# hkskyline's 2018 in Ipoh, Malaysia



## hkskyline (Sep 13, 2002)

Ipoh is the capital of Perak state and has a mix of traditional shophouses, British colonial architecture, and great food. While the tin industry collapsed in the 1970s, tourism is thriving here.

Pandan tarts are like egg tarts but are green. 










Baked pastries fresh out of the oven are a hot sell!



















Sweet tofu is a lovely and healthy dessert. Add bird's nest and it becomes super high class. However, it doesn't cost a fortune to enjoy this add-on.





































Traditional Chinese fare is popular here, and at a major discount to prices in Hong Kong.



















Across town, this tofu dessert was even cheaper but without fancy toppings.



















Bean sprouts chicken is a local delicacy. The mineralized water helps bean sprouts grow fat and delicious.



















2 bean sprouts chicken restaurants sit diagonal from each other at the intersection.

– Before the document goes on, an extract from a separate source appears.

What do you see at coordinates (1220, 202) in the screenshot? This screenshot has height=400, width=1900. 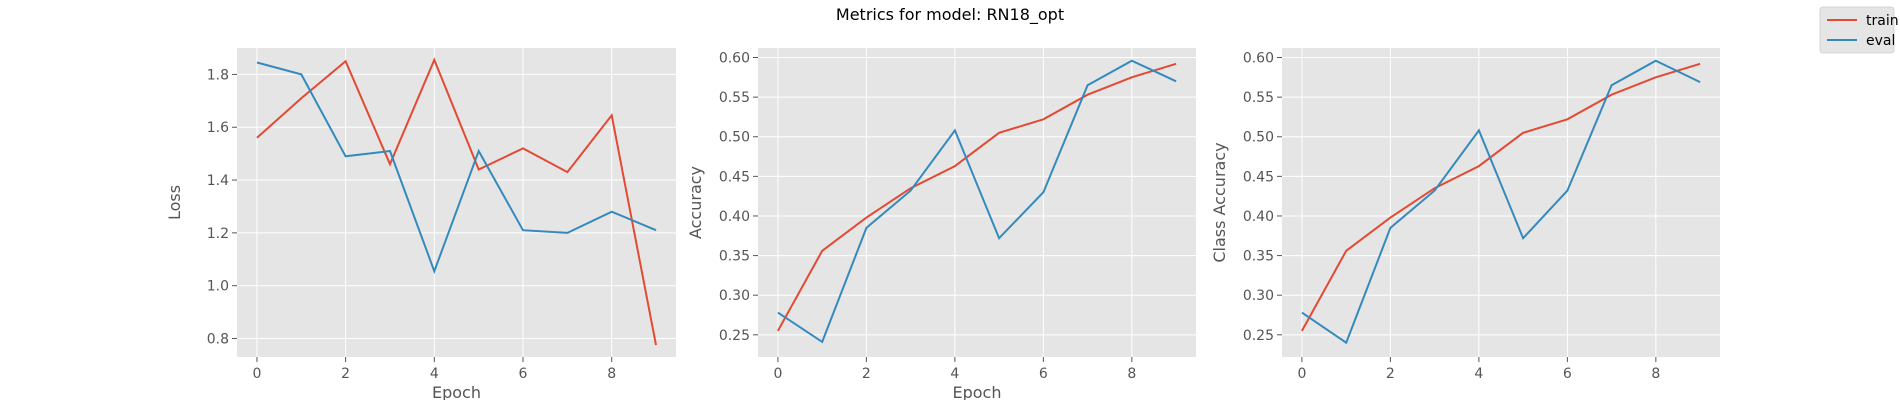 I see `y-axis-label: Class Accuracy` at bounding box center [1220, 202].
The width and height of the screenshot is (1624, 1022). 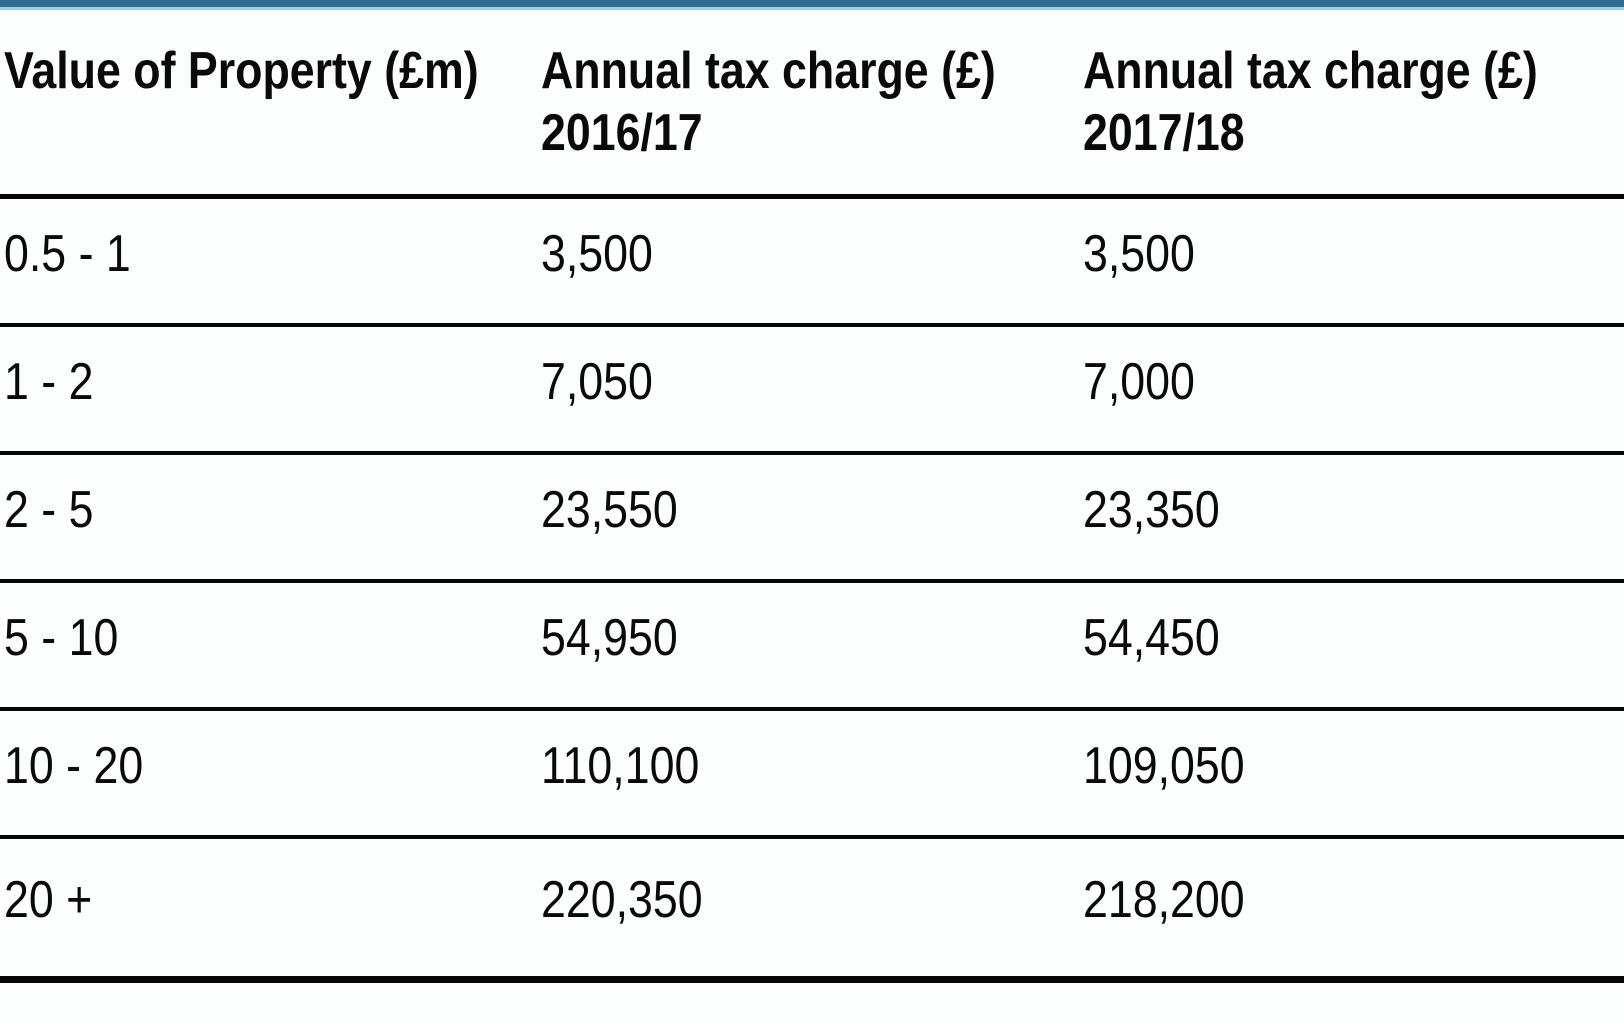 What do you see at coordinates (598, 254) in the screenshot?
I see `tax-2016-17-cell: 3,500` at bounding box center [598, 254].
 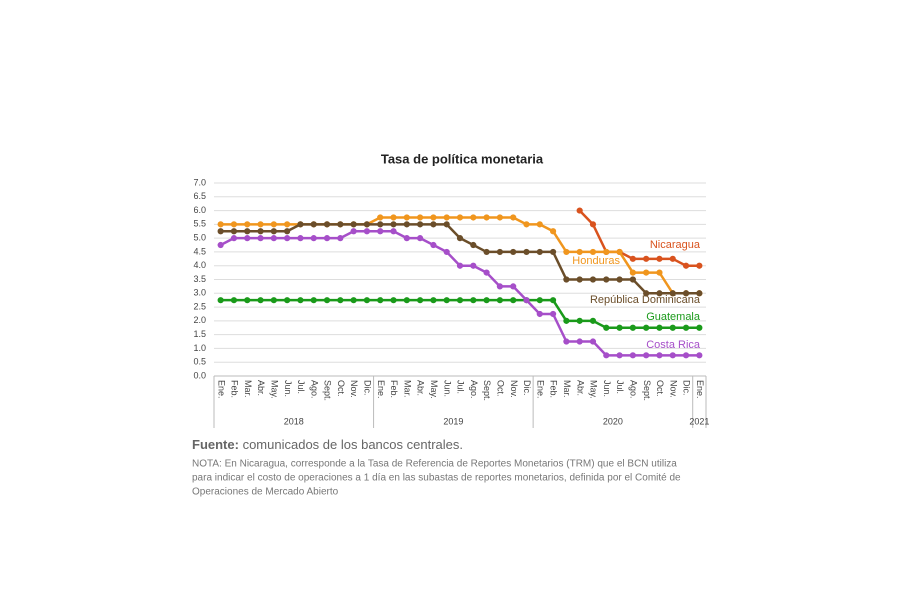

Browse around the street market to sample all sorts of lovely food to eat informally in the outdoors.














































Meanwhile, there is a lot of colonial architecture in the Old Town for history buffs to explore.

















































































































































_More on my website : http://www.globalphotos.org/ipoh.htm _


----------



## capricorn2000 (Nov 30, 2006)

beautiful colonial architecture and those baked treats really make me hungry.
that pandan tart, I suppose, is the same pandan in the Philippines that is also used 
to make a pandan cold drinks and also use in cooking rice for its aroma. thanks for sharing.


----------



## christos-greece (Feb 19, 2008)

Interesting, very nice photos from Ipoh, Malaysia


----------



## hkskyline (Sep 13, 2002)

The story of white coffee begins here in Ipoh. Set in a traditional shop, you can taste the history in the air and in your cup.

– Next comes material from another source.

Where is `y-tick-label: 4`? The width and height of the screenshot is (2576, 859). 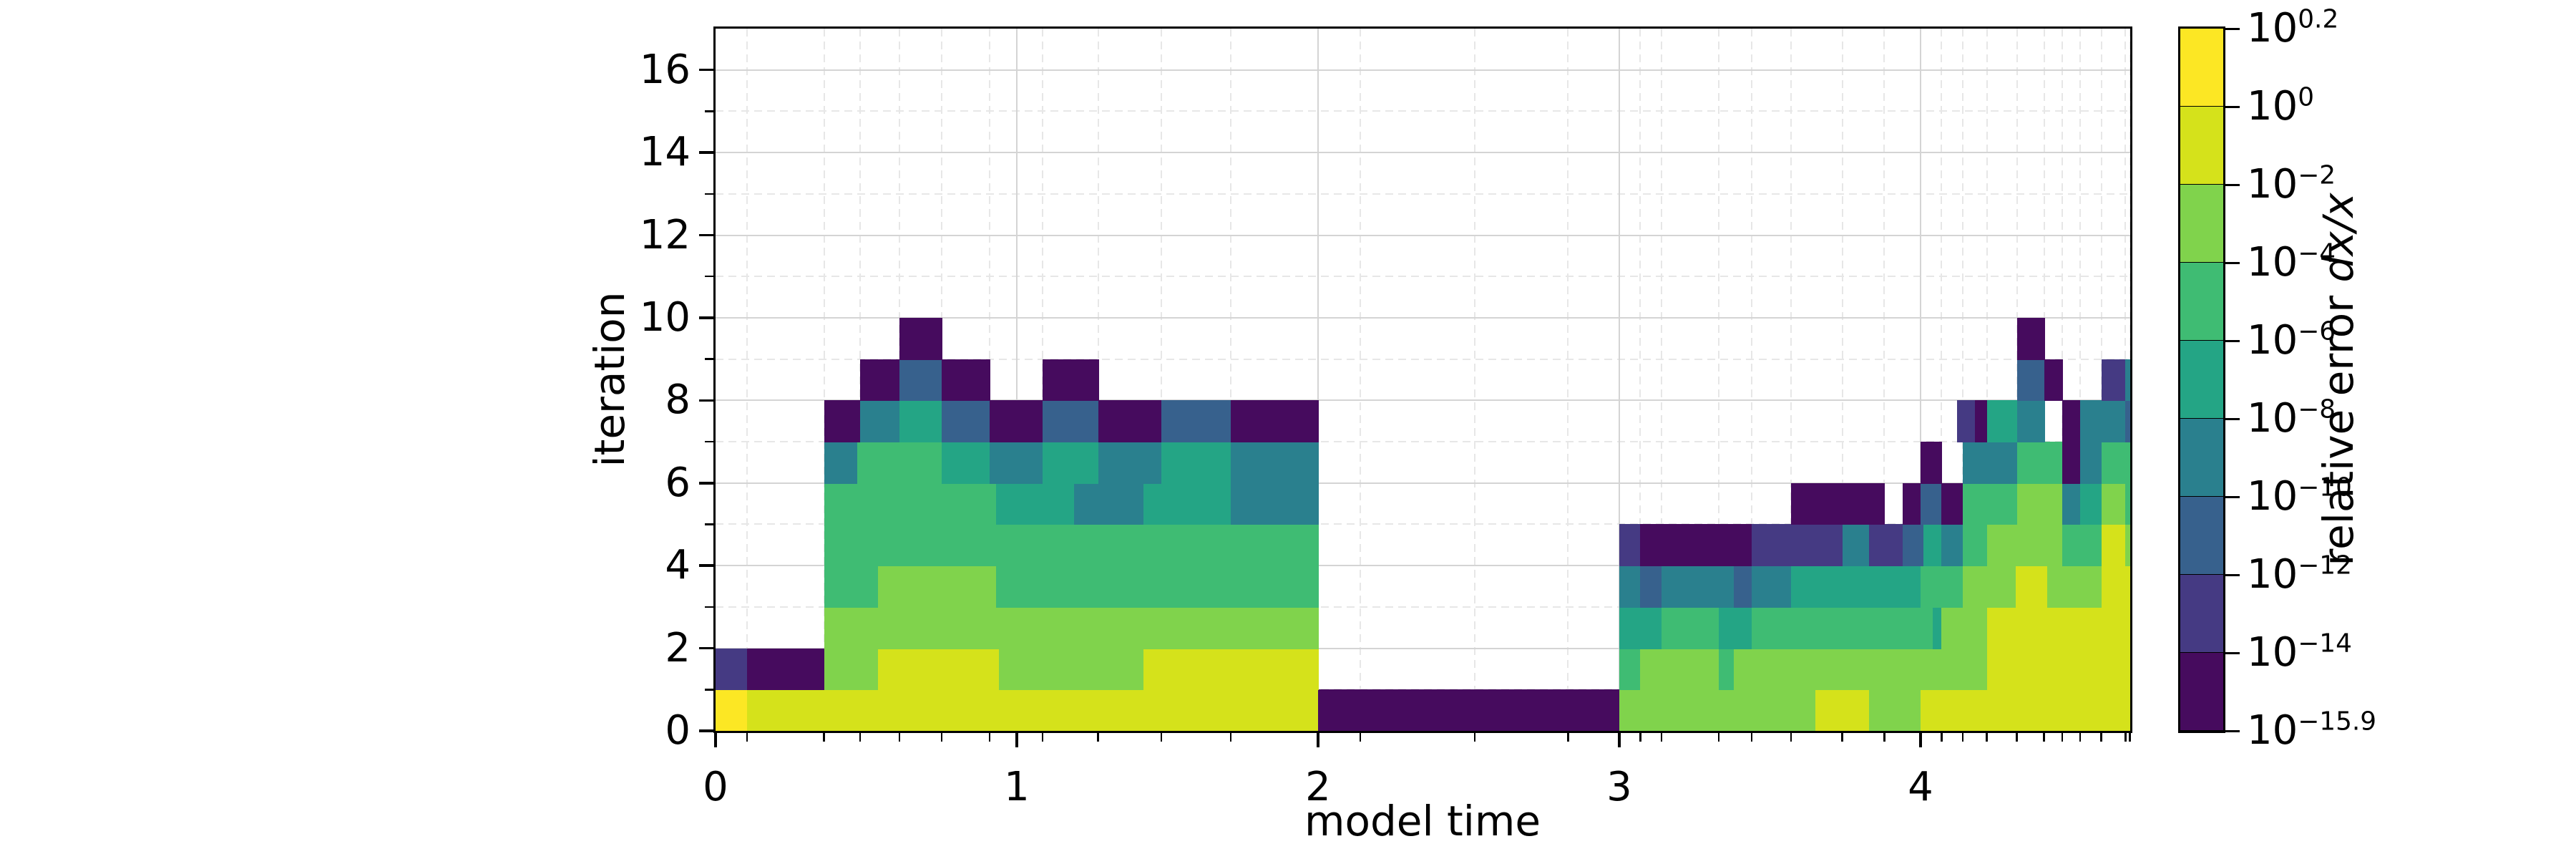
y-tick-label: 4 is located at coordinates (678, 566).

Then walk a bit for the next food stop - chicken rice noodle!


----------



## hkskyline (Sep 13, 2002)

Kek Look Tong Temple was first used for worshipping as early as 1920. Once part of an iron mine, which excavated the interiors, it continues as an active Buddhist temple today. While it is located south of the city, plenty of Uber cars are available to take you there and back into the city. From the New Town, expect to pay about 12 ringgit for the trip, a bargain.


----------



## hkskyline (Sep 13, 2002)

Perak Cave Temple is on the other side of town north of the city. It has many murals along the cave walls but the bonus is the long staircase up to the top of the hill for a nice view of Ipoh's surroundings. It is an active worshipping temple and entrance is free.









































































A narrow staircase that is steep at times winds its way up the cave and to the outside, where it continues for another 20 minutes or so to the viewpoint at the top of the mountain.


----------